Businesses, also alert to the potential for identify theft, are hesitant to provide documents to people claiming someone is illegally using their information, Foley said.
Identity theft victims should file a police report and present a copy of it to businesses, Foley said. “The company is no longer under the obligation of privacy to protect the person who was doing business with them.”
Jaimee Napp, executive director of the Identity Theft Action Council of Nebraska, said neither employers nor the government checks to see if a Social Security number being claimed for one job is being used simultaneously for another job.
The federal government’s Internet-based E-Verify system used by companies to check on job applicants’ eligibility status also could unintentionally encourage identity theft, Napp said.
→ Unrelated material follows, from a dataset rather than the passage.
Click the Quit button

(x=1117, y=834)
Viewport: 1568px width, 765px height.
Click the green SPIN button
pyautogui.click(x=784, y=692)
Undocumented immigrants are more likely now to buy or steal names and Social Security numbers whereas in the past they generally produced false documents that employers accepted.
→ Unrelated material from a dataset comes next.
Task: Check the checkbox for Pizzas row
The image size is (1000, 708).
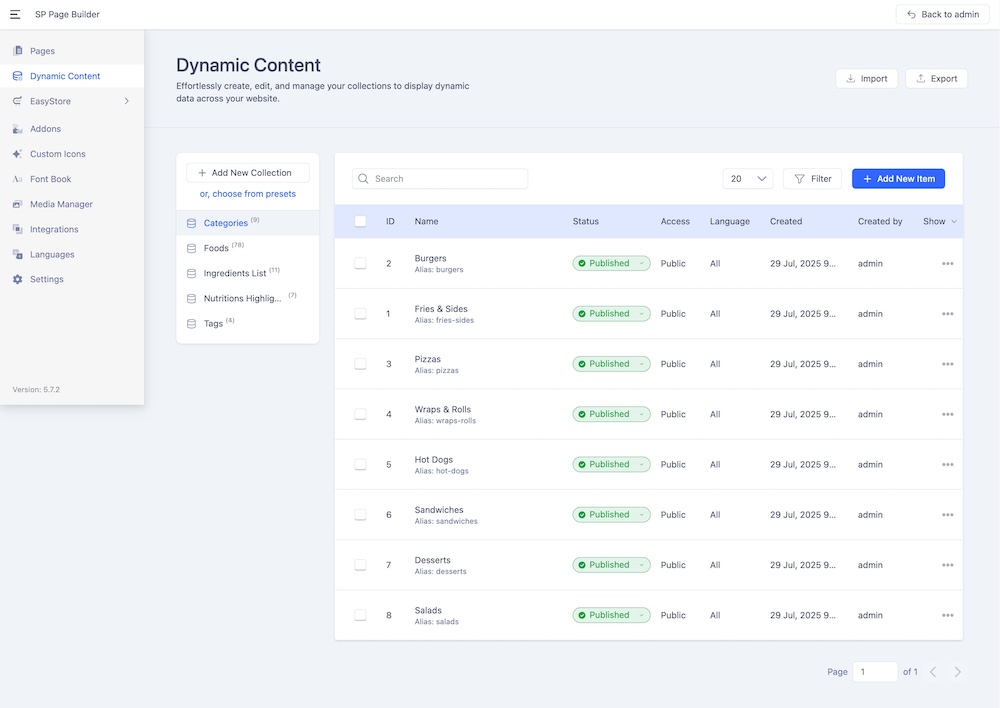Action: pyautogui.click(x=360, y=364)
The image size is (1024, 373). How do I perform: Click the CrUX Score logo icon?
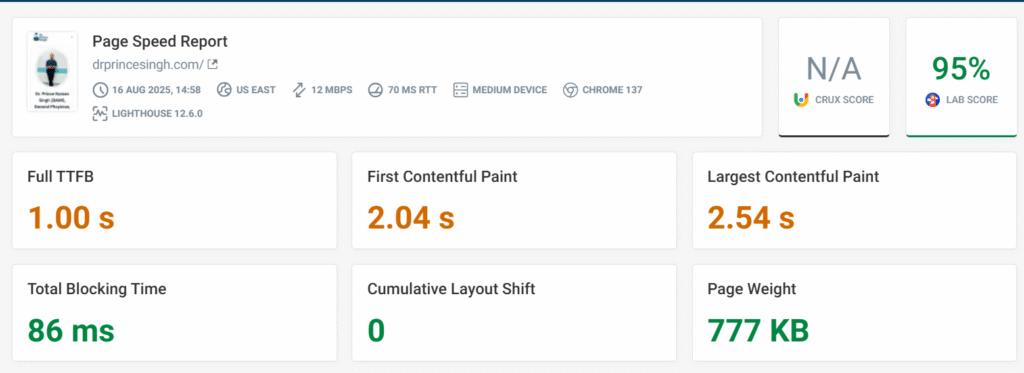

“It has increased the number of real U.S. citizens becoming victims of ID theft,” Napp said.
Regina Huerta, who has battled for a decade to reclaim her identity, finally obtained a new Social Security number last Tuesday.
But even that can be problematic, experts said.
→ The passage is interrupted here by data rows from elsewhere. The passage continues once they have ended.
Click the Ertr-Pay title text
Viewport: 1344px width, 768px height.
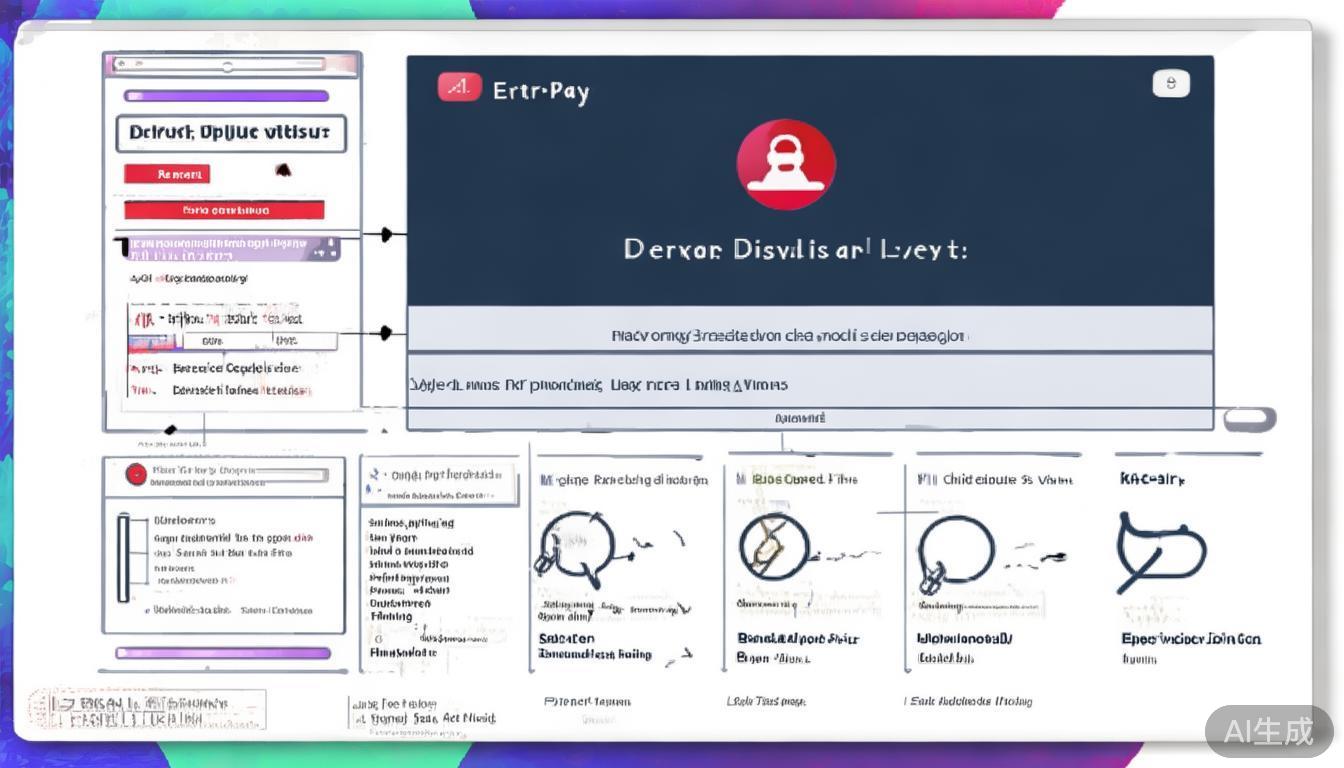click(541, 91)
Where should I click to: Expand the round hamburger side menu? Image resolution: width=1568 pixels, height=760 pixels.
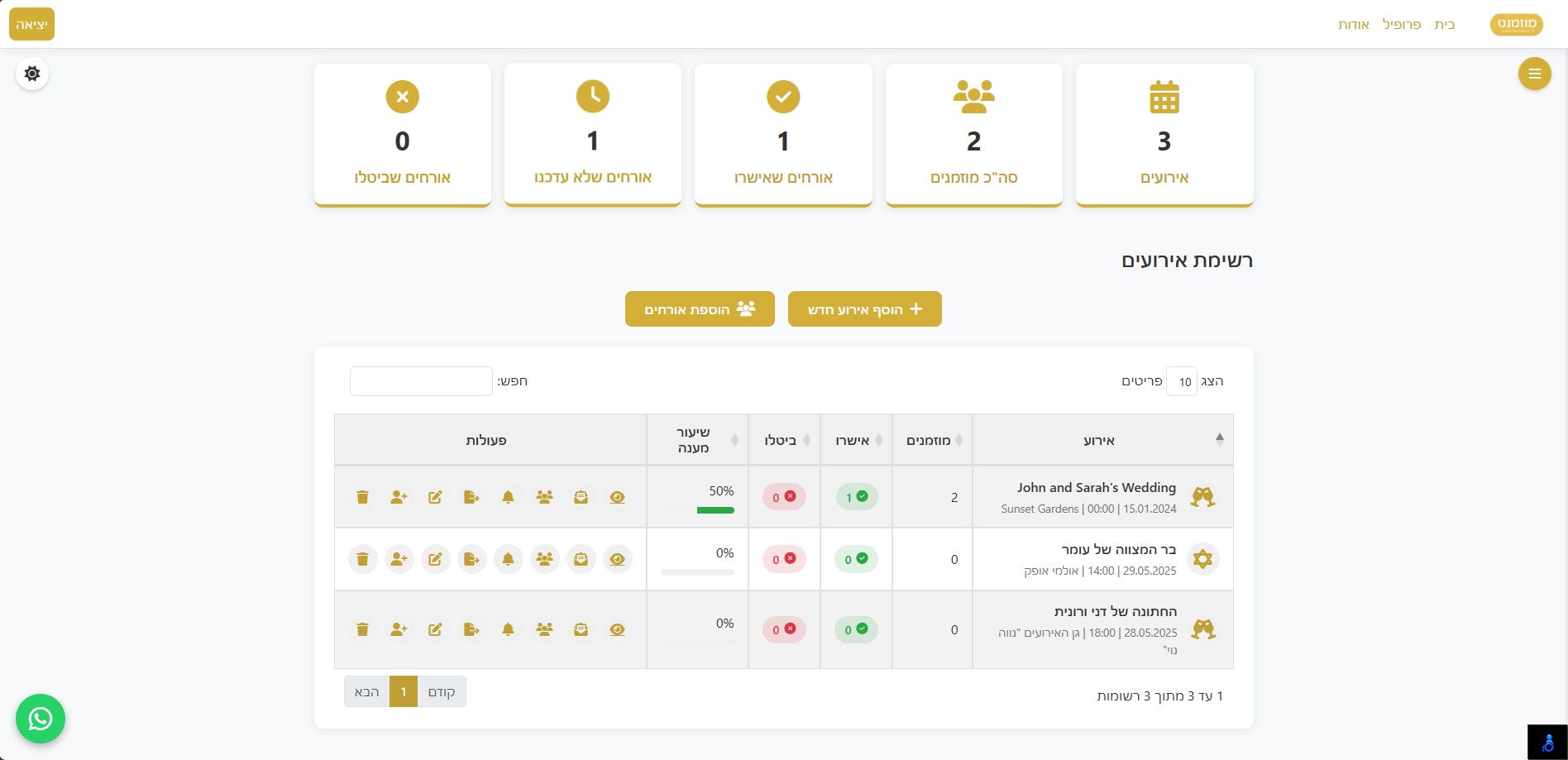(1534, 74)
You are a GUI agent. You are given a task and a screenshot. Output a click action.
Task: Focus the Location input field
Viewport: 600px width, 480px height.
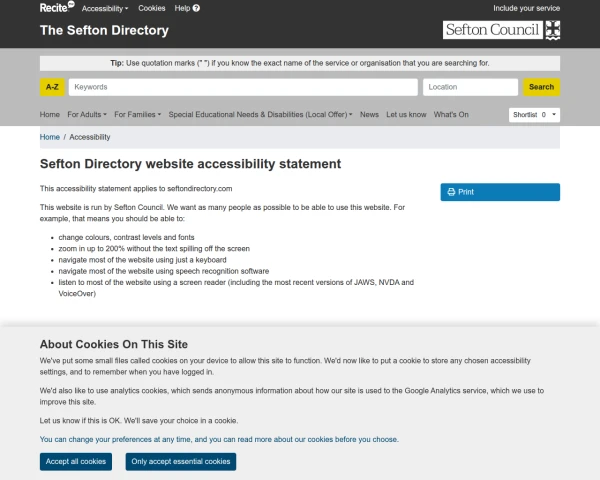point(469,87)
Those nine-digit numbers have become the central peg for identifying where a person was born, graduated, worked, received a driver’s license and paid taxes.
A new number is like starting over with a clean slate, but it can virtually wipe out connections to the past, Foley said.
“You give up a college degree, work history and credit history,” he said. “At 50 years old, try to explain that to creditors and employers.”
Even if the explanation of a new number is believed, Foley said, businesses could decide “you have baggage, and we don’t need you.”
John Garlinger, a Social Security Administration spokesman, said the agency links old and new numbers to track lifetime earnings and establish retirement benefits, so people who get new numbers still get credit for work under previous numbers.
To obtain new Social Security numbers, identity theft victims must clearly explain how they have been harmed and what steps they’ve taken with law enforcement, credit reporting agencies and others to clear up the mistaken identity, Garlinger said.
“If you are being disadvantaged because of what happened and done everything you could and somebody is still using your number,” the agency might change it, he said.
As for Huerta, identity thieves have destroyed her credit and hampered her ability to get a job or buy a house, she said. She’s ready to start over.
“Any good credit I have is going out with the bad. I don’t care about that. At this point, I just want to get a job.”